- Theatrical release poster
- Directed by: Kevin Allen
- Written by: Sacha Gervasi Craig Ferguson
- Produced by: Philip Rose
- Starring: Craig Ferguson; Frances Fisher; Mary McCormack; David Rasche; Chris Langham;
- Cinematography: Seamus McGarvey
- Edited by: Chris Peppe
- Music by: Mark Thomas
- Production companies: Crawford P. Productions I Should Coco Films
- Distributed by: Warner Bros.
- Release dates: October 15, 1999 (Chicago); January 28, 2000 (United States);
- Running time: 86 minutes
- Countries: United States United Kingdom
- Language: English

= The Big Tease =

The Big Tease is a 1999 American comedy film starring Craig Ferguson, directed by Kevin Allen, and written by Ferguson and Sacha Gervasi. The cast includes Frances Fisher, Mary McCormack, Chris Langham, and David Rasche. The film follows a Scottish hairdresser who comes to Hollywood to compete in an international hairdressing contest. Drew Carey, Caitlyn Jenner, David Hasselhoff, and John Paul DeJoria appear in cameo roles. The Big Tease premiered at the Chicago International Film Festival on October 15, 1999. It received a limited release in North American theaters on January 28, 2000.

== Plot ==
Crawford Mackenzie is a gay Scottish hairdresser who, while being filmed as part of a fly-on-the-wall BBC documentary, is invited to the World Hairdresser International Federation annual contest. The documentary team follows Crawford to L.A., where he discovers that his invitation is to be a member of the audience rather than a competitor. He eventually weasels his way into the contest and produces the greatest creation of his career.

==Cast==
- Craig Ferguson as Crawford Mackenzie
- Frances Fisher as Candace "Candy" Harper
- Mary McCormack as Monique Geingold
- Chris Langham as Martin Samuels, BBC Interviewer
- David Rasche as Stig Ludwigssen
- Donal Logue as Eamonn McGarvey
- Larry Miller as Dunstan Cactus
- Isabella Aitken as Mrs. Beasie Mackenzie
- Kevin Allen as Gareth Trundle
- Angela McCluskey as Senga Magoogan
- Francine York as Elegant Woman
- Nina Siemaszko as Betty Fuego
- Charles Napier as Sen. Warren Crockett
- Melissa Rivers as Dianne Abbott (credited as Melissa Rosenberg)
- David Hasselhoff as himself
- Drew Carey as himself
- Cathy Lee Crosby as herself
- Kylie Bax as herself
- Veronica Webb as herself
- John Paul DeJoria as himself (referred to as John Paul Mitchell)

== Production ==
It was filmed on location in Glasgow and Los Angeles. The inspiration for this film came from Craig Ferguson's desire to make a cheerful film celebrating Scottishness, as opposed to the epic nature of films like Braveheart and Rob Roy, or the downbeat quality of Trainspotting and Shallow Grave.

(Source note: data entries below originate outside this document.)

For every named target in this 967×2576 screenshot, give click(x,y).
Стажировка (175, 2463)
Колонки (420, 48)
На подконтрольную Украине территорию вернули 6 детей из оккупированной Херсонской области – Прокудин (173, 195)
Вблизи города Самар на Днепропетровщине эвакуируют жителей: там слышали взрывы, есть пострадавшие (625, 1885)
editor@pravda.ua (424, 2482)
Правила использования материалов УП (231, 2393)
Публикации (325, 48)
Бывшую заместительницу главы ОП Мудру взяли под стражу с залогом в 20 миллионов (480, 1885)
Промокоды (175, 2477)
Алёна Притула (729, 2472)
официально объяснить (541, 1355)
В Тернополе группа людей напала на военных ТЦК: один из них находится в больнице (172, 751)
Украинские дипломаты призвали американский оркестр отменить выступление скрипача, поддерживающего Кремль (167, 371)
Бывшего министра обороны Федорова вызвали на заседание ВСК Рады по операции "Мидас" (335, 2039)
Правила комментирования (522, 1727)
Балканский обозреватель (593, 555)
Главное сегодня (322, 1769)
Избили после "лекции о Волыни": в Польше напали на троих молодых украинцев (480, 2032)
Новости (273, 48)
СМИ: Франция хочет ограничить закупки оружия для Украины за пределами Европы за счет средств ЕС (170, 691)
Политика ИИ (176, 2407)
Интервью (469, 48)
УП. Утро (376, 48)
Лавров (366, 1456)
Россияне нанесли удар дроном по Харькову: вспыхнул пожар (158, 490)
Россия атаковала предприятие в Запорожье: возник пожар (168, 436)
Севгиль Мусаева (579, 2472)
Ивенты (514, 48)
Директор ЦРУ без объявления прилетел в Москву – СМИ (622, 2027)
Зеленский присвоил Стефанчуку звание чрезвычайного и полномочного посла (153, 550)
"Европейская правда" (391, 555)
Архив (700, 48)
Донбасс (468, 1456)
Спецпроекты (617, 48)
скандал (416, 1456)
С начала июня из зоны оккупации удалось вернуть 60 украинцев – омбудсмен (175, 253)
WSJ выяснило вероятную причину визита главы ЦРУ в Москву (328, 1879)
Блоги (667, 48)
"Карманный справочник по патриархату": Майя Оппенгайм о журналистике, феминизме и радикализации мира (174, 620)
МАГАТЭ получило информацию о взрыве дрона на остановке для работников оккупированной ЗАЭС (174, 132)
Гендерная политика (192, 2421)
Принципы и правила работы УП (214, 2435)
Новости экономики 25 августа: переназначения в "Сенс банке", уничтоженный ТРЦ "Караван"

The script was snapped up by Warner Bros. Pictures after a bidding war. Warner Bros. was the only studio prepared to immediately greenlight the film. A fast turnaround was required so it could be shot while Ferguson was on hiatus from The Drew Carey Show.

Craig Ferguson attended a hairdressing institute to learn all about the art of hairdressing. The hairpieces used in the final Platinum Scissors competition were made from real human hair, and each hairpiece weighed about 4 lb.

The Big Tease was not the only hairdressing film in development at the time; The Big Tease was released first in 1999, causing Blow Dry, another British film about a hairdressing competition, to be delayed until 2001. Warner Bros. marketed the film as "Rocky with Curlers".

== Reception ==
 On Metacritic, the film has an average weighted score of 53 out of 100 based on 23 critics' reviews, indicating "mixed or average reviews."

Stephen Holden of The New York Times gave a positive review in which he wrote, "If you have overdosed on the preening narcissism and nutty hyperbole of recent Hollywood awards ceremonies and their surrounding hoopla, this funny but ramshackle movie might be the purgative you need." Varietys Derek Elley wrote, "Ferguson and co-scripter Sacha Gervasi have a fine ear for the vocabulary and cadences of L.A.-speak, and are at pains to show that Crawford is every bit as shallow and manipulative as the people he encounters."